De ce fait, les diocèses ont mis en place depuis bien longtemps des équipes laïques d’accompagnement des funérailles.
Elles procèdent à des bénédictions avec l’autorisation de l’évêque du diocèse.
En ce qui concerne l’accompagnement extérieur à l’édifice religieux ou non religieux, le maître de cérémonie des pompes funèbres est là pour animer des cérémonies neutres, complètement laïques.
On doit observer la stricte neutralité dans notre profession.
Je prends l’exemple des cérémonies civiles qui sont de plus en plus demandées.
Dans cette situation, le conseiller funéraire est apte avec la famille à créer une cérémonie sur mesure et à animer cette cérémonie civile avec des morceaux de musiques ainsi que des textes choisis par les familles.

Avez-vous l’impression qu’il y a une désacralisation du métier et votre service est-il considéré comme une simple prestation commerciale?

Le métier a évolué très rapidement, car le sens sociologique des funérailles a beaucoup évolué dans l’esprit des gens.
Nous le remarquons lors de l’accompagnement d’un défunt jusqu’à sa dernière demeure que ce soit par inhumation ou crémation, le à sens à vraiment changé dans l’esprit des gens.
C’est dans l’éducation, dans la culture.
Il n’y a pas si longtemps que cela, on emmenait les enfants dans le cimetière pour y déposer des fleurs, entretenir les tombes ou se recueillir.
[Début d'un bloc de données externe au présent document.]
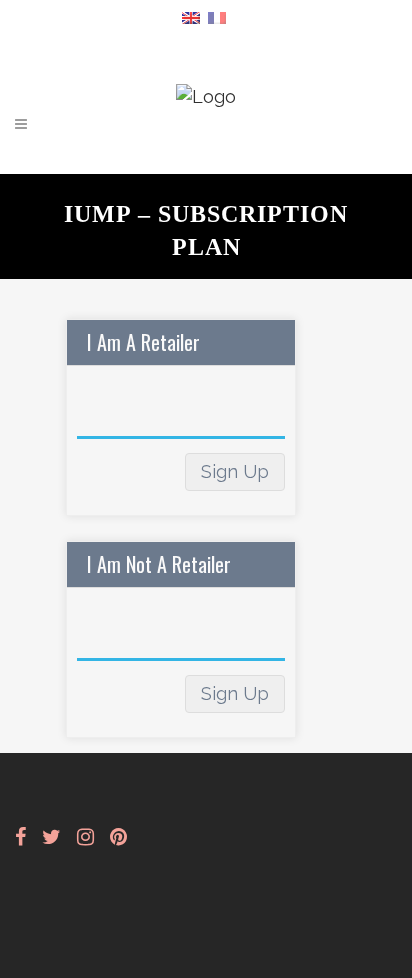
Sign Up (235, 471)
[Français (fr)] (217, 16)
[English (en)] (191, 16)
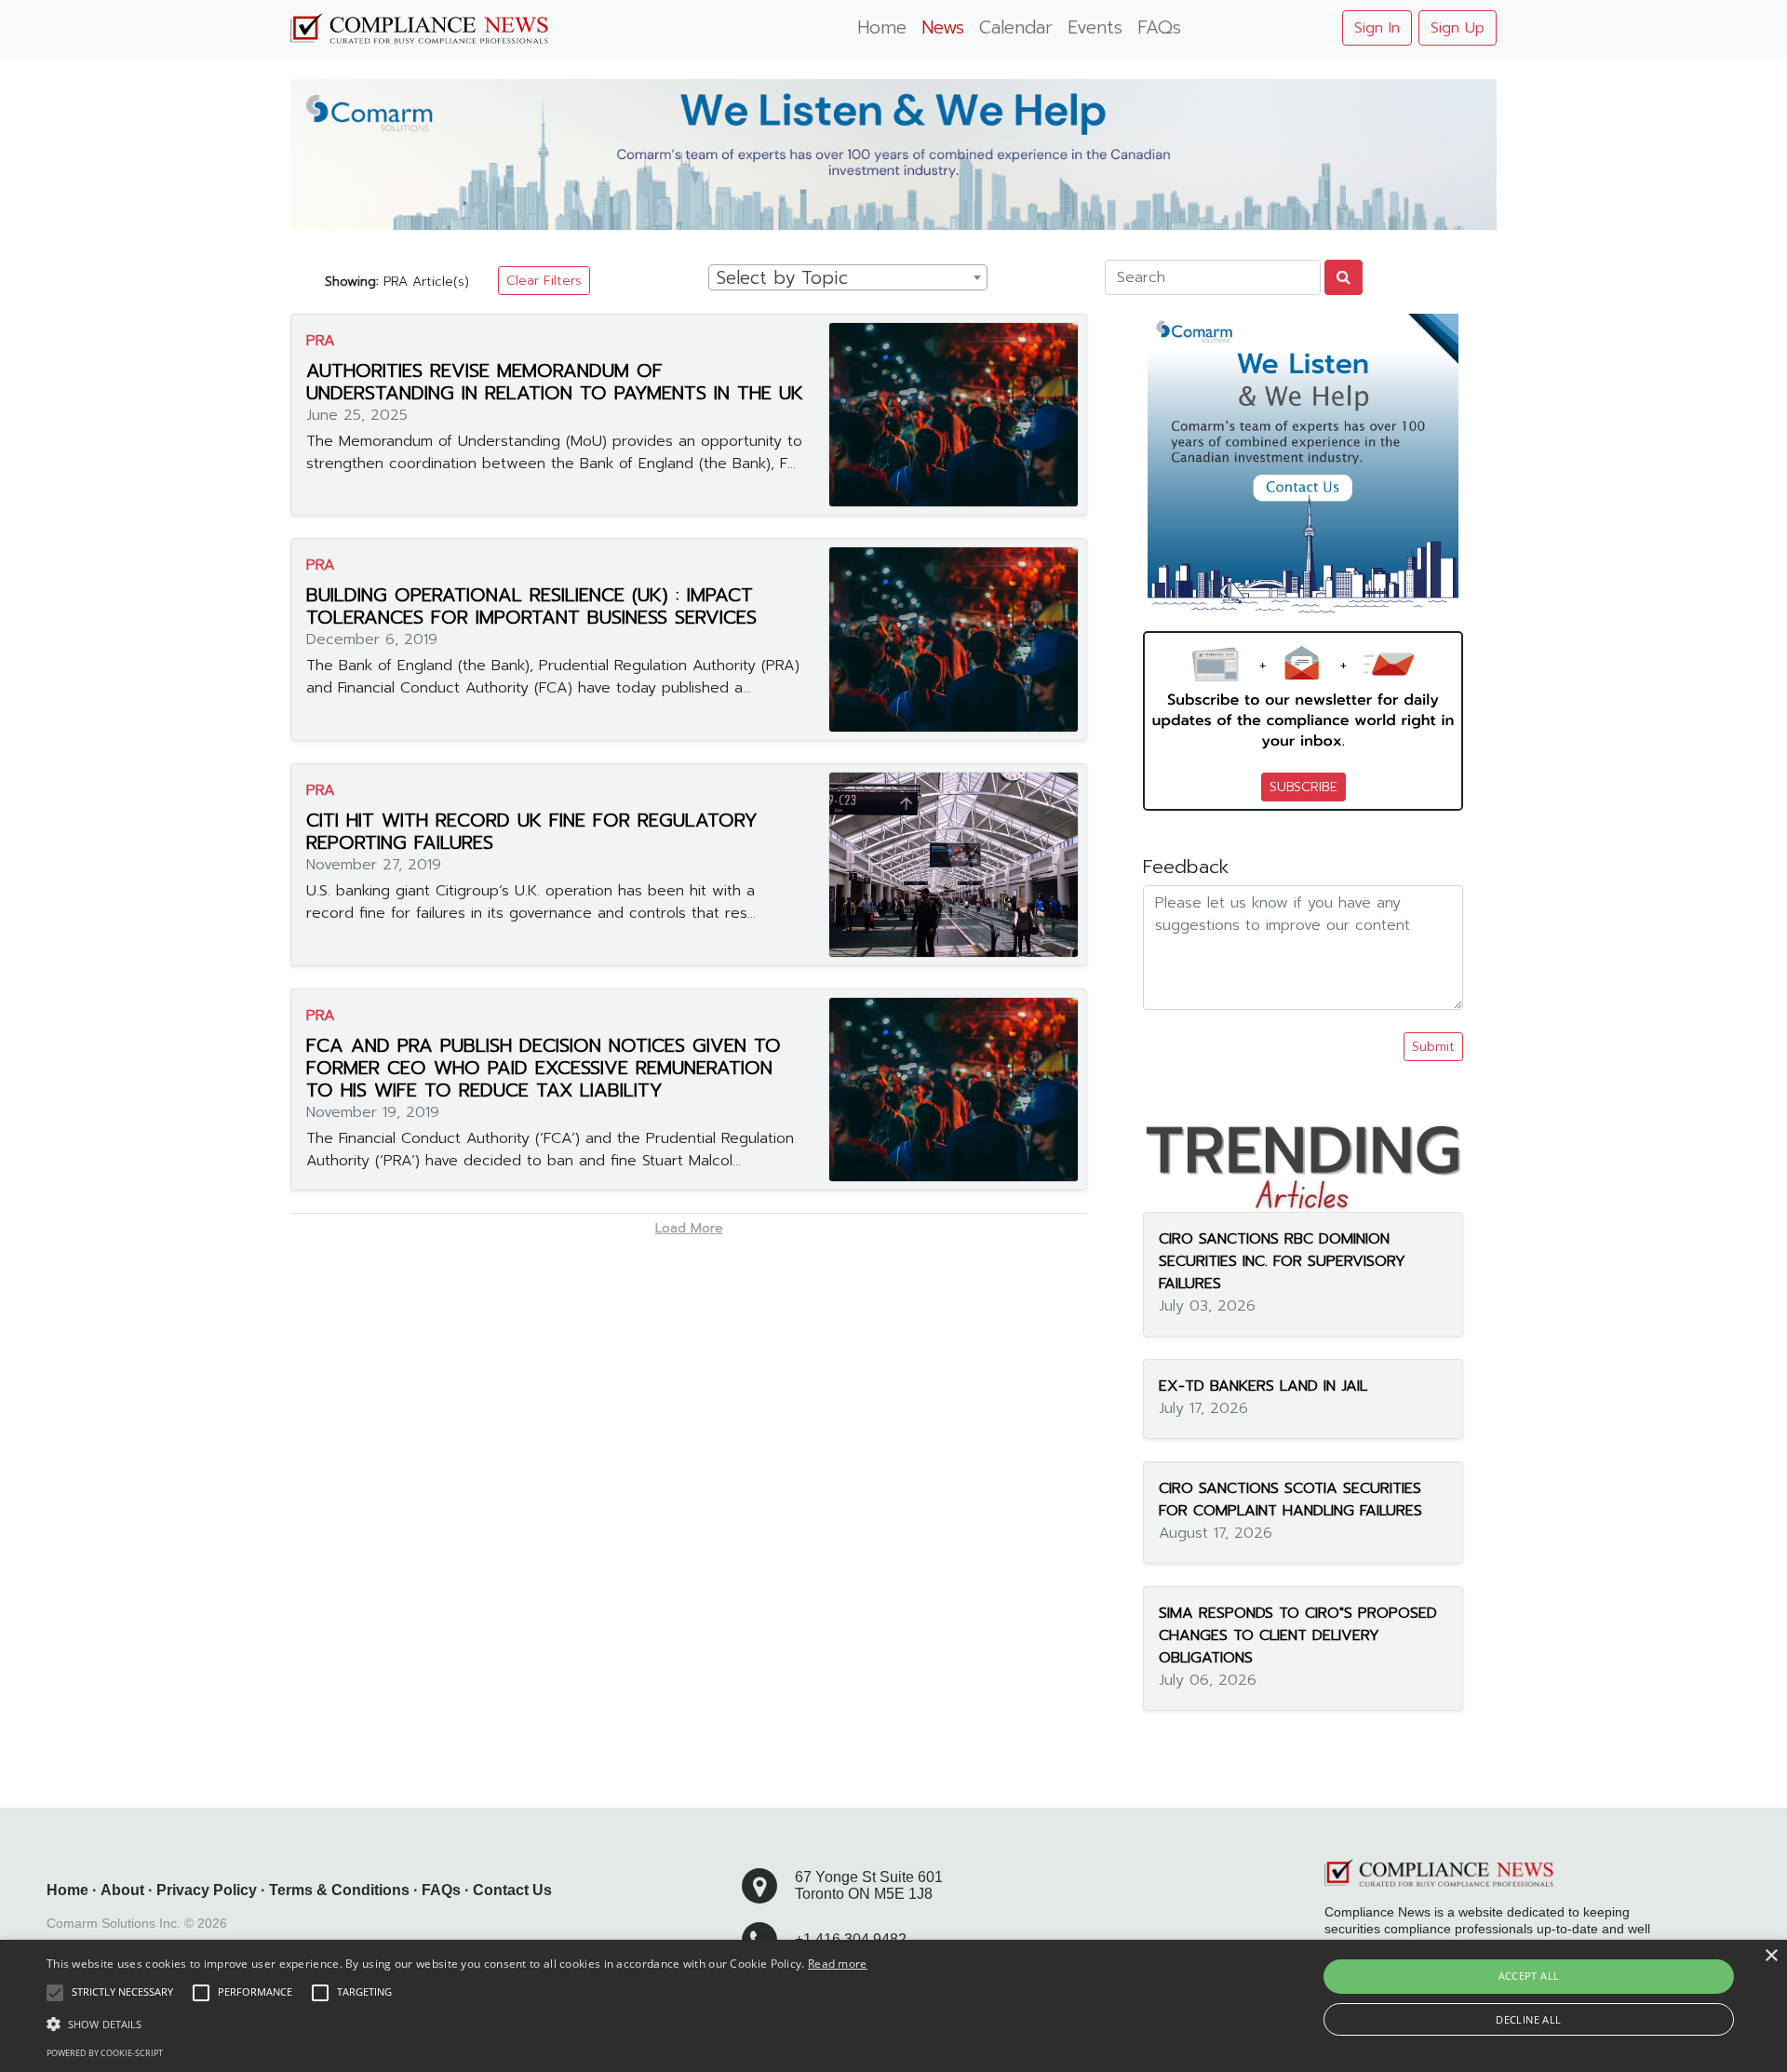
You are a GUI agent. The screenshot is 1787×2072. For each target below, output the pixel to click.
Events (1095, 27)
Aujourd’hui, les jeunes vont de moins en moins dans les cimetières pour se recueillir ou pour rendre hommage à leurs défunts.
Le développement des jardins cinéraires permettant de répandre les cendres des défunts crématisées a réduit le nombre de tombes.
Il n’y a alors plus vraiment d’endroit pour se recueillir. C’est un endroit dépersonnalisé puisqu’on y trouve les cendres de tout le monde.

Y aurait-il une volonté d’éloigner la mort des moeurs de la société ?

La crémation est une pratique en augmentation. Nous sommes aujourd’hui à 60 % d’inhumation et 40 % de crémation.
Il y a des passages à l’église suivie d’une crémation, mais il y a aussi des crémations tout court avec dispersion des cendres soit en pleine nature, soit dans un espace funéraire ou encore avec la dépose de l’urne dans un columbarium.
On aurait tendance à penser qu’en supprimant complètement les cimetières on supprime le livre d’histoire de notre passage sur terre.
Le cimetière c’est la trace historique de notre passage sur terre.
En supprimant les tombes et les lieux de recueillement, on en arrive à désacraliser la mort, mais aussi à supprimer la trace historique de notre existence.
C’est un fait sociologique avant même d’être un fait religieux.